▶ **What is being asked**
Format the lines of the listing below, from the line containing "Task: Expand the arrow after Serum #2" through the line containing "Action: click(463, 237)", inclusive, as a numbered list. Skip blank lines and leave out the pictures.

▶ **Data for the task**
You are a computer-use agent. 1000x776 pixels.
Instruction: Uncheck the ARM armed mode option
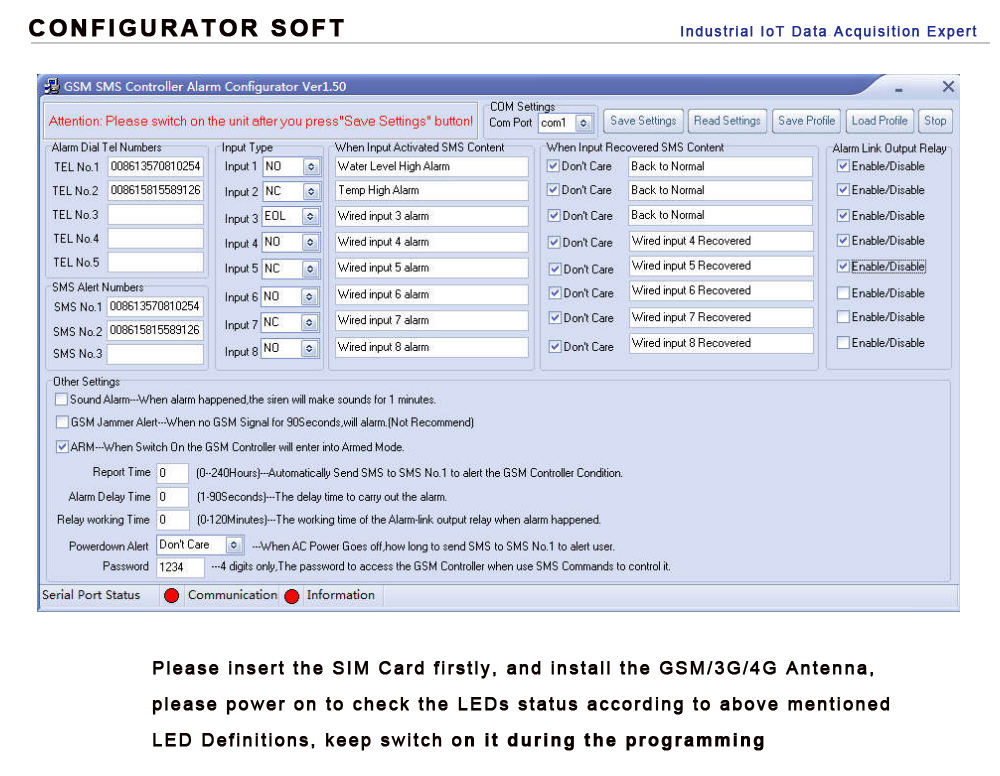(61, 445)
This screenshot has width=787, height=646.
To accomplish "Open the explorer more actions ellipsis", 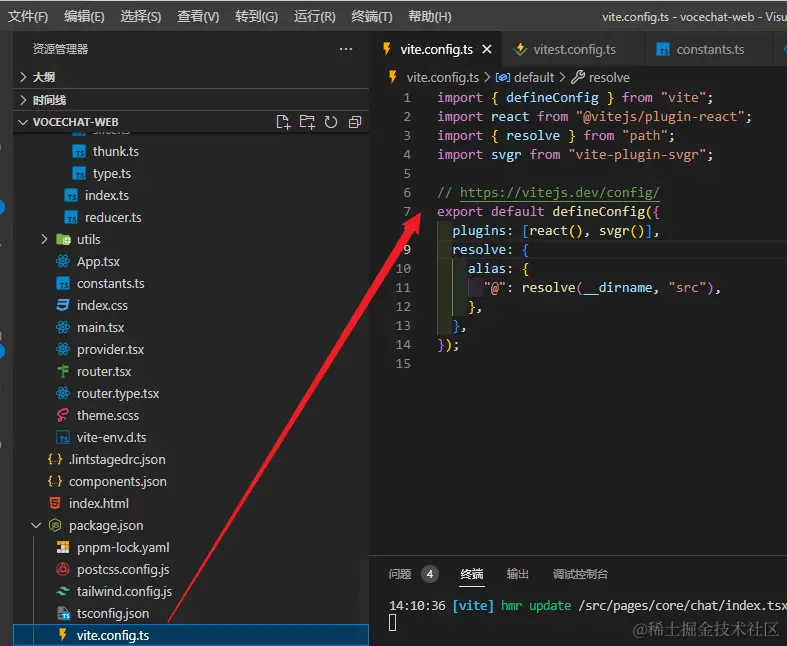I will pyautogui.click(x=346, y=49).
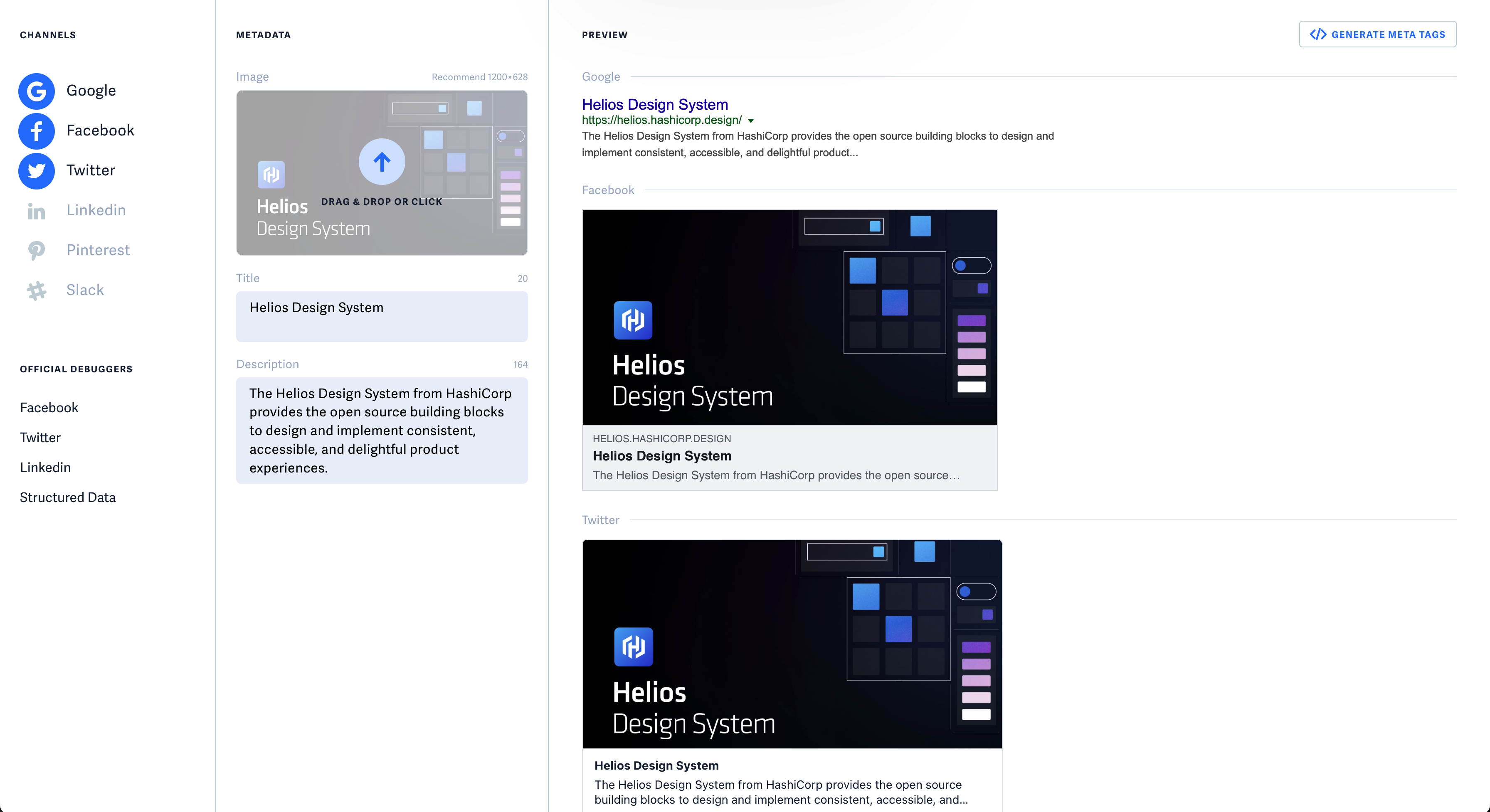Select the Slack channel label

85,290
--
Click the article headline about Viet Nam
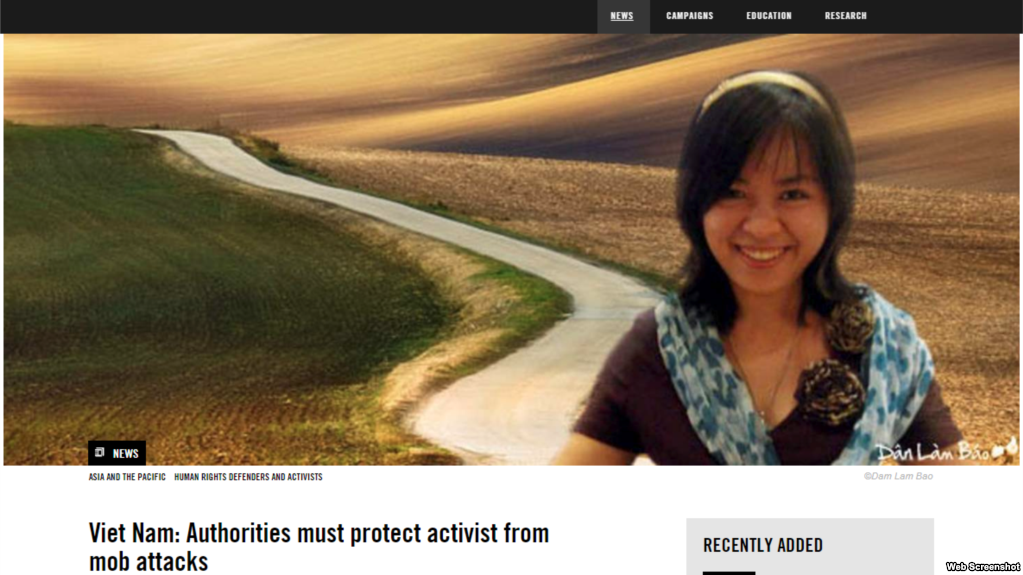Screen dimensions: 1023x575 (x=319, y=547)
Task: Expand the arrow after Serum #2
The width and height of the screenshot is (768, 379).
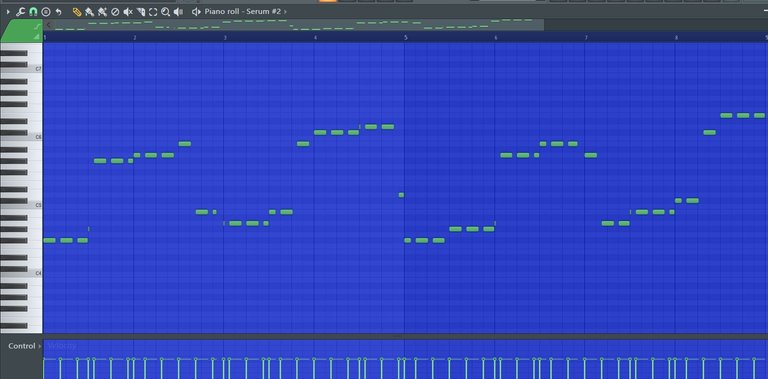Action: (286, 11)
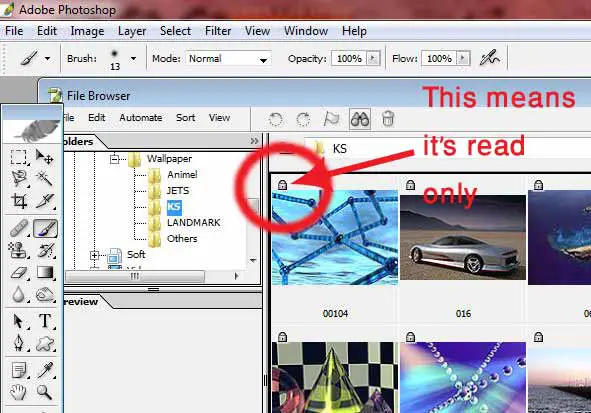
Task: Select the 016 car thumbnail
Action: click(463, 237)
...
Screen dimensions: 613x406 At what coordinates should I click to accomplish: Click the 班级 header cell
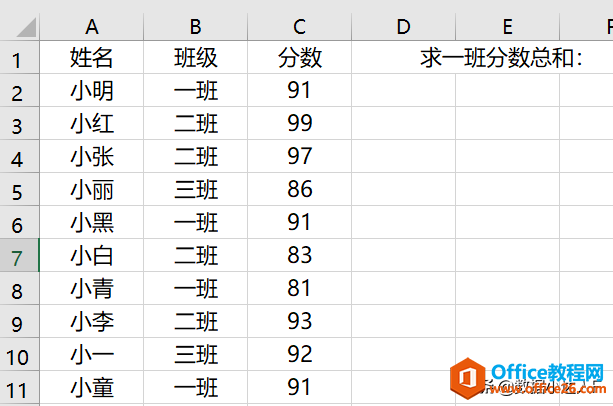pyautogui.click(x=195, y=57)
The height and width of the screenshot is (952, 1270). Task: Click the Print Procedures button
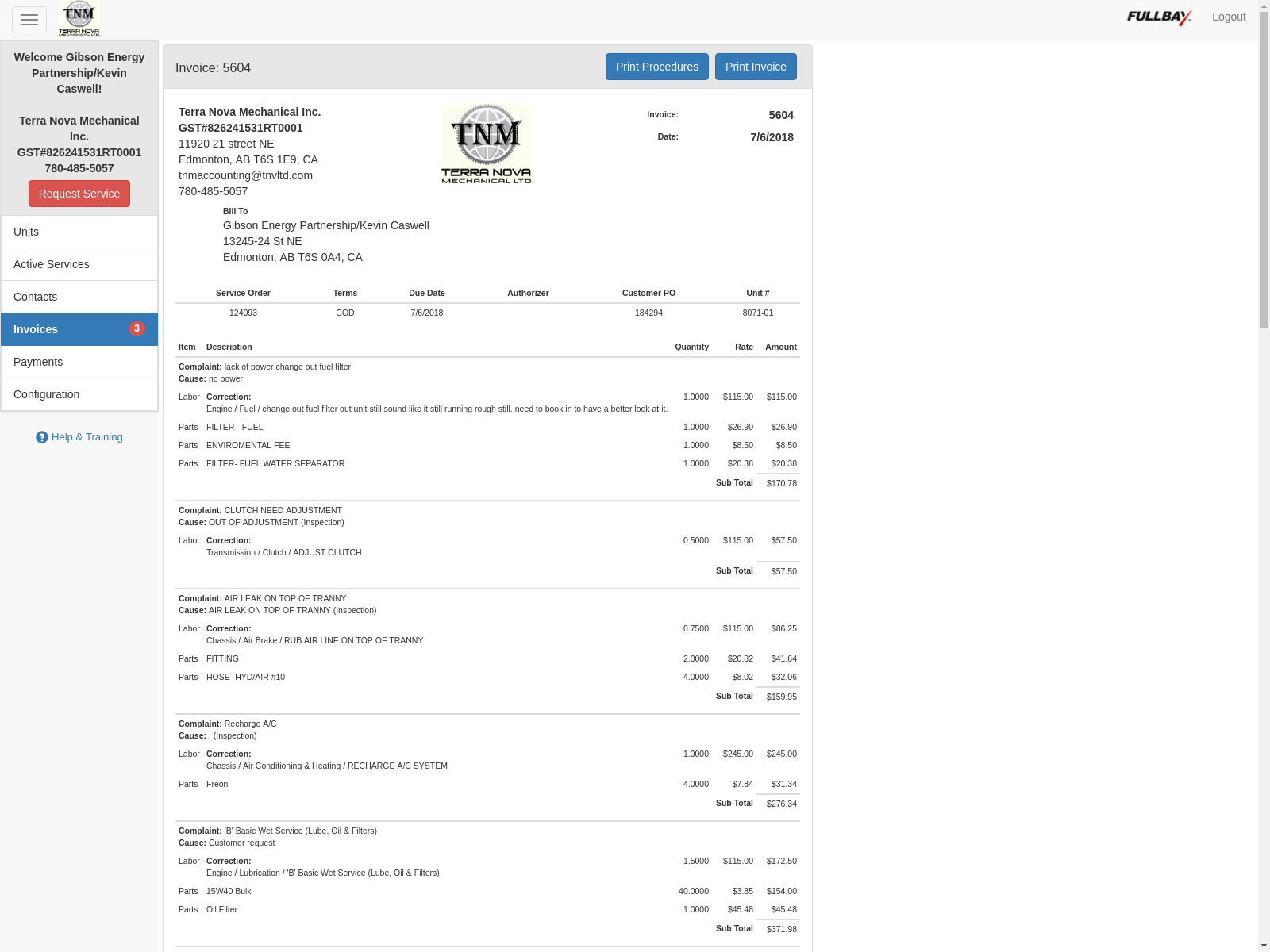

▶ **Response to the exercise**
1. Task: Expand the arrow after Serum #2
2. The width and height of the screenshot is (768, 379).
3. Action: (286, 11)
4. Task: Select the 016 car thumbnail
5. Action: click(463, 237)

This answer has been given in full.